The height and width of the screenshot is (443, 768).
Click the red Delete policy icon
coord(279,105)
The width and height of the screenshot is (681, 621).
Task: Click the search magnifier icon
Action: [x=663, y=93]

________________

- PROBLEM STATEMENT: Without any change, reproduce the listing above in full.

- WRITTEN SOLUTION:
The height and width of the screenshot is (443, 768).
Click the red Delete policy icon
coord(279,105)
The width and height of the screenshot is (681, 621).
Task: Click the search magnifier icon
Action: [x=663, y=93]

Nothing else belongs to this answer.